Let's visualise this. Seaborn is great for plots like this where there are more than two variables.
sns.relplot(
data=df,
x="quality",
y="ratio",
hue="algorithm",
height=5
)
plt.title('Compression ratio vs quality')
This shows that brotli
is capable of much higher compression ratios than gzip
! With high quality settings it can compress our data down to more than 3x smaller than it's original size.
Let's have a look at the effect on function duration:
ax = sns.relplot(
data=df,
x="quality",
y="duration",
hue="algorithm",
height=5
)
plt.ylabel('duration (ms)')
plt.title('Compression time vs quality setting')
Woah - the highest quality settings are really slow - let's try removing those, and see what the graph looks like.

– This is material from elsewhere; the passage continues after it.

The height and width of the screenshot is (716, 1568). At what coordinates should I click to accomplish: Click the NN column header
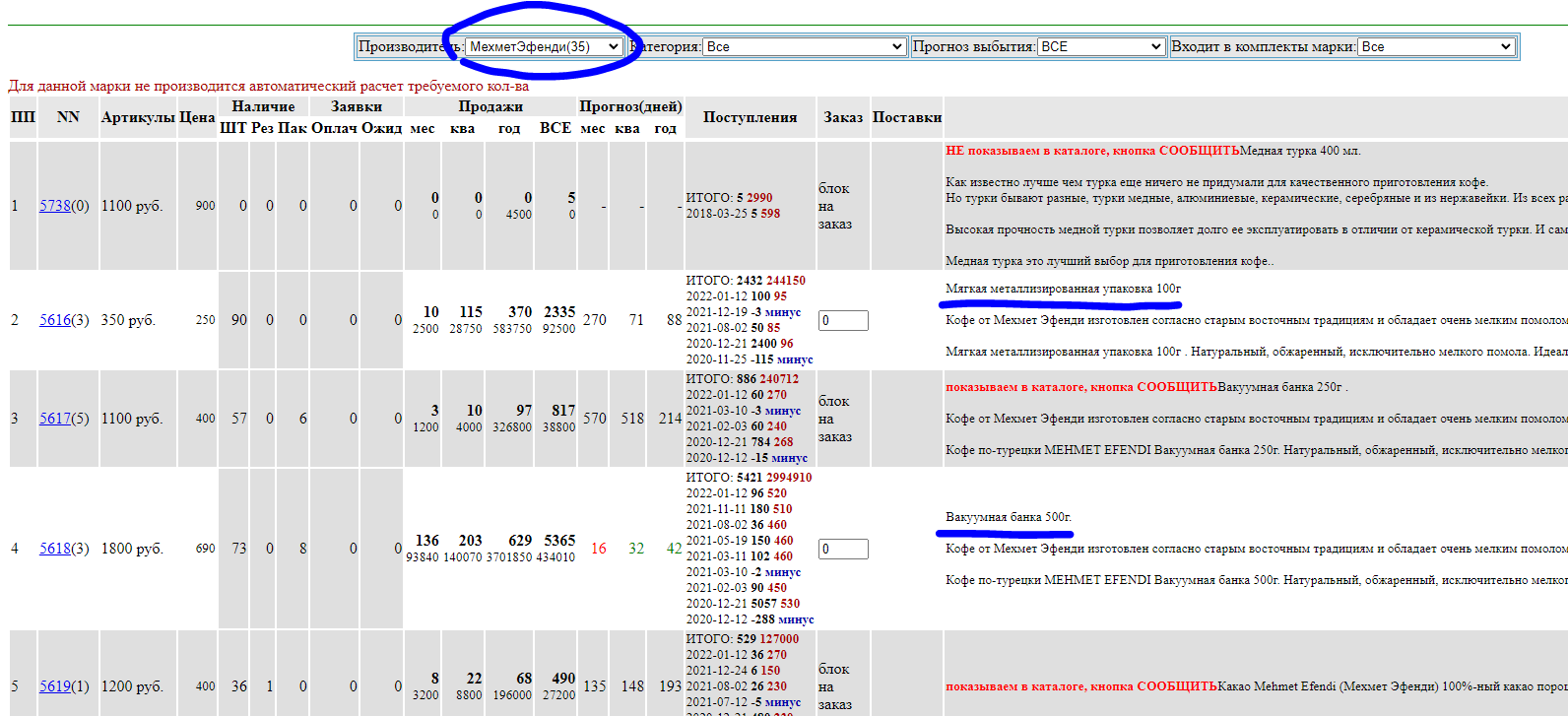(68, 117)
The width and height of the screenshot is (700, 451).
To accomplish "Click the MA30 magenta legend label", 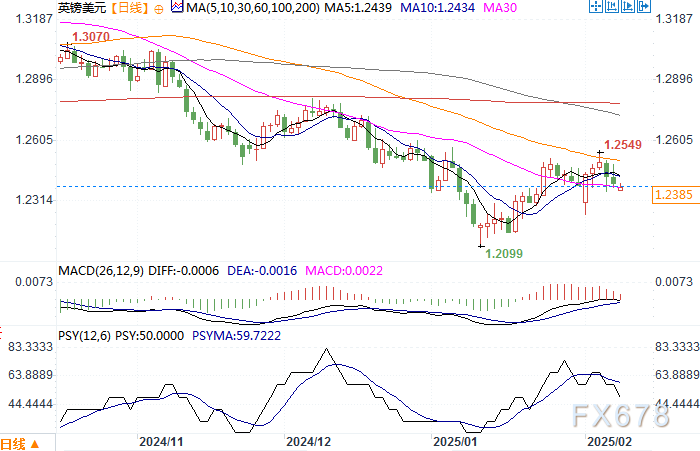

We can use a stripplot
with low alpha to better show the distribution of the 10 samples:
sns.stripplot(
data=df[df.quality<10],
x="quality",
y="duration",
hue="algorithm",
alpha=.25,
)
g = sns.pointplot(
data=df[df.quality<10],
x="quality",
y="duration",
hue="algorithm",
join=False,
palette="dark",
markers="d",
scale=.75,
legend=False
)
plt.ylabel('duration (ms)')
plt.title('Compression time vs quality setting')
handles, labels = plt.gca().get_legend_handles_labels()
_ = plt.gca().legend(handles[:2], labels[:2])
Excellent, this is what we expected - as the quality setting increases, so does the compression duration. Brotli is slower than gzip, however we know from our compression ratio graph that it also compresses a lot more.
Now we can add in the cost function, so we can work out the optimal algorithm and quality setting:
# from per 100ms to per ms
cloud_function_cost = 0.000005800 / 100
# from GB/mo to B/year
storage_cost = 0.010 * 12 / 1e9
df['cost'] = df.sizeCompressed * storage_cost + df.duration * cloud_function_cost
And we can plot the result:
sns.stripplot(
data=df[df.quality<10],
x="quality",
y="cost",
hue="algorithm",
alpha=.25,
)
sns.pointplot(
data=df[df.quality<10],
x="quality",
y="cost",
hue="algorithm",
join=False,
palette="dark",
markers="d",
scale=.75,
legend=False
)
plt.ylabel('cost (lower is better)')
plt.title('Cost vs quality')
handles, labels = plt.gca().get_legend_handles_labels()
_ = plt.gca().legend(handles[:2], labels[:2])
From this we can determine that brotli
with a quality setting of 6
will result in the optimal balance between compression and runtime, and therefore the lowest cost!